Ab sofort ist der Besuch pro Bewohner auf eine Person pro Tag begrenzt. In den Einrichtungen gilt weiterhin die Pflicht zum Tragen einer Mund-Nasen-Bedeckung. Die Kontaktdaten aller Besucher werden für den Zeitraum von vier Wochen aufbewahrt, um bei Bedarf mögliche Infektionsketten nachvollziehen zu können.

Aufenthalt in Risikogebieten bei Besuch abgefragt

Bei jedem Besuch erfolgt eine Befragung und persönliche Erklärung der Angehörigen zu Symptomen und letzten Aufenthalten in Risikogebieten.

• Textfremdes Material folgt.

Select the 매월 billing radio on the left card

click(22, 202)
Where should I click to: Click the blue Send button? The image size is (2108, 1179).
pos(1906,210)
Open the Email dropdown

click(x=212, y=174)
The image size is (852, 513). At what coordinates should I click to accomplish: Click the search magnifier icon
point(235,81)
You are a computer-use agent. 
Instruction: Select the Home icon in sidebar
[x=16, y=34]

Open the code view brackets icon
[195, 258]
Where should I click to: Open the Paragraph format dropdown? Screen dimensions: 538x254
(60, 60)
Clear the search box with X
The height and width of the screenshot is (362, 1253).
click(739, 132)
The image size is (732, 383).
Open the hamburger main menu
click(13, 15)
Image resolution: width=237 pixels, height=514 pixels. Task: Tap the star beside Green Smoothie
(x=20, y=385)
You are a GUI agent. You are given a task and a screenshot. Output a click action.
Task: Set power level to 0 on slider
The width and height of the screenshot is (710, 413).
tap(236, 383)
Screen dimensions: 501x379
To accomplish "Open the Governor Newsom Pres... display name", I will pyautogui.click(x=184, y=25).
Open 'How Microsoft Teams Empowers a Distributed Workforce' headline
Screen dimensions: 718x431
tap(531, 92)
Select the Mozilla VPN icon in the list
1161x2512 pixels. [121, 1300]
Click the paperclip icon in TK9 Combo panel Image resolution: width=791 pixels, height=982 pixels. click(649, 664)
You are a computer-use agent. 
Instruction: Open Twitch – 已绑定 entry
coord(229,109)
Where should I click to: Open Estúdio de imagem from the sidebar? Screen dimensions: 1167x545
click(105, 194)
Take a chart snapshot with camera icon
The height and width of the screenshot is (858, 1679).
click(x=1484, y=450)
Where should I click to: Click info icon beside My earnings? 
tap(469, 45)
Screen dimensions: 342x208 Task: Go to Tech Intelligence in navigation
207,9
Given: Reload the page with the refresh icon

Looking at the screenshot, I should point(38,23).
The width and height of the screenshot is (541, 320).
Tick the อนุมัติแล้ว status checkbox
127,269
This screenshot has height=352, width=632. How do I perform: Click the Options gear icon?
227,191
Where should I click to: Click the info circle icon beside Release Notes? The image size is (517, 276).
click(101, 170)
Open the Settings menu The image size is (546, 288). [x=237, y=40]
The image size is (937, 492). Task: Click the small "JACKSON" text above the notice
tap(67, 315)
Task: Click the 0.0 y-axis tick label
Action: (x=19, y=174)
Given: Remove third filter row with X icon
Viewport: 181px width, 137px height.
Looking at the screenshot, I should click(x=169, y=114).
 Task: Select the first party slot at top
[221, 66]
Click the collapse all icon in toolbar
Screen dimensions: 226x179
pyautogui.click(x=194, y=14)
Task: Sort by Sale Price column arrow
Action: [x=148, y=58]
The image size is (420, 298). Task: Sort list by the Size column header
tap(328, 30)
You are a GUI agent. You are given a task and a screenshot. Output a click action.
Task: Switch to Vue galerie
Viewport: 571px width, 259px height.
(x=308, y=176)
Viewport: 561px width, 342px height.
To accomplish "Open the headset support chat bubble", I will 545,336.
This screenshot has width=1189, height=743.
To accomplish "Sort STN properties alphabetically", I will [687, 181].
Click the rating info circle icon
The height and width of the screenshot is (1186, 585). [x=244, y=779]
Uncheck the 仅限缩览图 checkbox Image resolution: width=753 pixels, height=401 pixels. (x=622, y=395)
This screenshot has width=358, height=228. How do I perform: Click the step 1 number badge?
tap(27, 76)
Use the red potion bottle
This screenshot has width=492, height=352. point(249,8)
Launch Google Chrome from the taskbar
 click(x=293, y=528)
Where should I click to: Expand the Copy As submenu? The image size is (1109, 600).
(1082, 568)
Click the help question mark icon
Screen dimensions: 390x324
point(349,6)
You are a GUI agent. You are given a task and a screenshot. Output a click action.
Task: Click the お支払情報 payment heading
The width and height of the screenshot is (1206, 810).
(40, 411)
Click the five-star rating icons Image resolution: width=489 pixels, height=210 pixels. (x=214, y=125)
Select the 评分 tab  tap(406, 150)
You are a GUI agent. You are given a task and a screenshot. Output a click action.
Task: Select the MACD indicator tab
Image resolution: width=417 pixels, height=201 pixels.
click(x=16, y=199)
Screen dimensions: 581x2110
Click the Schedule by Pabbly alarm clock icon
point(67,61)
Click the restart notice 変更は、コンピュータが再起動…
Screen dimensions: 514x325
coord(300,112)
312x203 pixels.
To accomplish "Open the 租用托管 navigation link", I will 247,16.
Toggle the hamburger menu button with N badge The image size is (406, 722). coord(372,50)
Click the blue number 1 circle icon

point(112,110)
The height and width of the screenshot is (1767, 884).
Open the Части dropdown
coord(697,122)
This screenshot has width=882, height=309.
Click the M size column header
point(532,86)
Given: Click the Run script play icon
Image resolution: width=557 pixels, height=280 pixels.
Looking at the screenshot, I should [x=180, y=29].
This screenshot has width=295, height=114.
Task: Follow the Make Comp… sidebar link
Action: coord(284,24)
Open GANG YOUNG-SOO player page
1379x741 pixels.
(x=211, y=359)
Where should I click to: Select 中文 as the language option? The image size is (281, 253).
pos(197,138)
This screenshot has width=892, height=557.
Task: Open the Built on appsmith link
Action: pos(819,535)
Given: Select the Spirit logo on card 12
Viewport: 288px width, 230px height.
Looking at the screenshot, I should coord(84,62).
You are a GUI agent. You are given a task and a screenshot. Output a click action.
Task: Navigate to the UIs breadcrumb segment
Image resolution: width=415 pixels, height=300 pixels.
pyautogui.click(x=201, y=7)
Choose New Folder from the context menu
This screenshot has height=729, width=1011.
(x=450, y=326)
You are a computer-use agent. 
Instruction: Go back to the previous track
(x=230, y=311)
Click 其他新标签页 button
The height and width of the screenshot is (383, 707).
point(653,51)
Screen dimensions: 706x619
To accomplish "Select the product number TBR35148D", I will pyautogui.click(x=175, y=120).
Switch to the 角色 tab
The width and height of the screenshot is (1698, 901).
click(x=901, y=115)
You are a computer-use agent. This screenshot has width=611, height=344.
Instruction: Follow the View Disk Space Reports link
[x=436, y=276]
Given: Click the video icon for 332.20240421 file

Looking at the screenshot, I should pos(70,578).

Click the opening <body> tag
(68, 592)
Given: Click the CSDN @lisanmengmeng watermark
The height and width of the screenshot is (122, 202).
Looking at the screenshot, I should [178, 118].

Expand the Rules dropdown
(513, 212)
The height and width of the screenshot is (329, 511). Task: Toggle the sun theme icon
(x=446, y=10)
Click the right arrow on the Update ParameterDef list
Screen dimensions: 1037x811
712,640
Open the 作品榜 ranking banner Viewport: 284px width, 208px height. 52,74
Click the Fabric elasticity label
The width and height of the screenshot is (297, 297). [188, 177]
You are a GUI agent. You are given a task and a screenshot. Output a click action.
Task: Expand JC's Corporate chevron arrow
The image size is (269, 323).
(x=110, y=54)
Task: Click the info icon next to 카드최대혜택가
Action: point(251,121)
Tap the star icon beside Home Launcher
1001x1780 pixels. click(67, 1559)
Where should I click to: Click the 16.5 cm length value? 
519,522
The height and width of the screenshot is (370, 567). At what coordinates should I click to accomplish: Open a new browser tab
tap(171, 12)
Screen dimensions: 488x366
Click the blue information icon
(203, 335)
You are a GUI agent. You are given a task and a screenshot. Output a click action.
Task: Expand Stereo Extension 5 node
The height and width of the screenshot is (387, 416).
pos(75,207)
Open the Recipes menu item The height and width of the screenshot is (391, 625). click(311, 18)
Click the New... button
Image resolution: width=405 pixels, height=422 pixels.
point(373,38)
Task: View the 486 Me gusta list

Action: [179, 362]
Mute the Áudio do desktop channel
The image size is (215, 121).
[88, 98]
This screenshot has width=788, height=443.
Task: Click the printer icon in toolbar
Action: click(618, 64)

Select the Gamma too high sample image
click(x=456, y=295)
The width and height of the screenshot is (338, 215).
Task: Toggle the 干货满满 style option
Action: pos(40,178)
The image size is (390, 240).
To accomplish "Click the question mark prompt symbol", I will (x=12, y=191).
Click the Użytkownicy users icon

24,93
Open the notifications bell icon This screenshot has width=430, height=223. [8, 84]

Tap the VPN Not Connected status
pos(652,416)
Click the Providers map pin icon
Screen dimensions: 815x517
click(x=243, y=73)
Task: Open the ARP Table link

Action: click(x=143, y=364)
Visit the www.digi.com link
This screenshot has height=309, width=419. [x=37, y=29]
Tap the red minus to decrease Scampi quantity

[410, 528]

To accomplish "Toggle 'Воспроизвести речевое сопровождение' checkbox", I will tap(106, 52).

Der Besuch ist ausschließlich in den Bewohnerzimmern möglich, die Aufenthalts- und Gemeinschaftsräume sind den Bewohnern und dem Personal vorbehalten. Zur besseren Koordination und Steuerung von Besucherströmen wird darum gebeten, von spontanen Besuchen abzusehen und Besuche im Vorfeld telefonisch anzumelden.

Keine Besuche mit Erkältungssymptomen

Besucher mit erkältungsähnlichen Symptomen erhalten generell aus Sicherheitsgründen keinen Zutritt zu den Pflegeeinrichtungen. Die festgelegte Regelung findet Anwendung in den Pflege- und Beatmungseinrichtungen am Pflegecampus Angermünde, im Westend-Center in Eberswalde und in der Eberswalder Robert-Koch-Straße.
„Der Koordinierungsstab der GLG-Ambulante Pflege & Service GmbH möchte mit dieser der aktuellen Situation angepassten Regelung zum einen Besuche von Angehörigen in den Pflegeeinrichtungen unter größtmöglicher Infektionsprävention weiterhin ermöglichen, zugleich jedoch die als Risikogruppe geltenden pflegebedürftigen und teilweise beatmeten Bewohner vor einer möglichen Infektion schützen“, erklärte GLG-Pflegedirektor Robert Schindler dazu.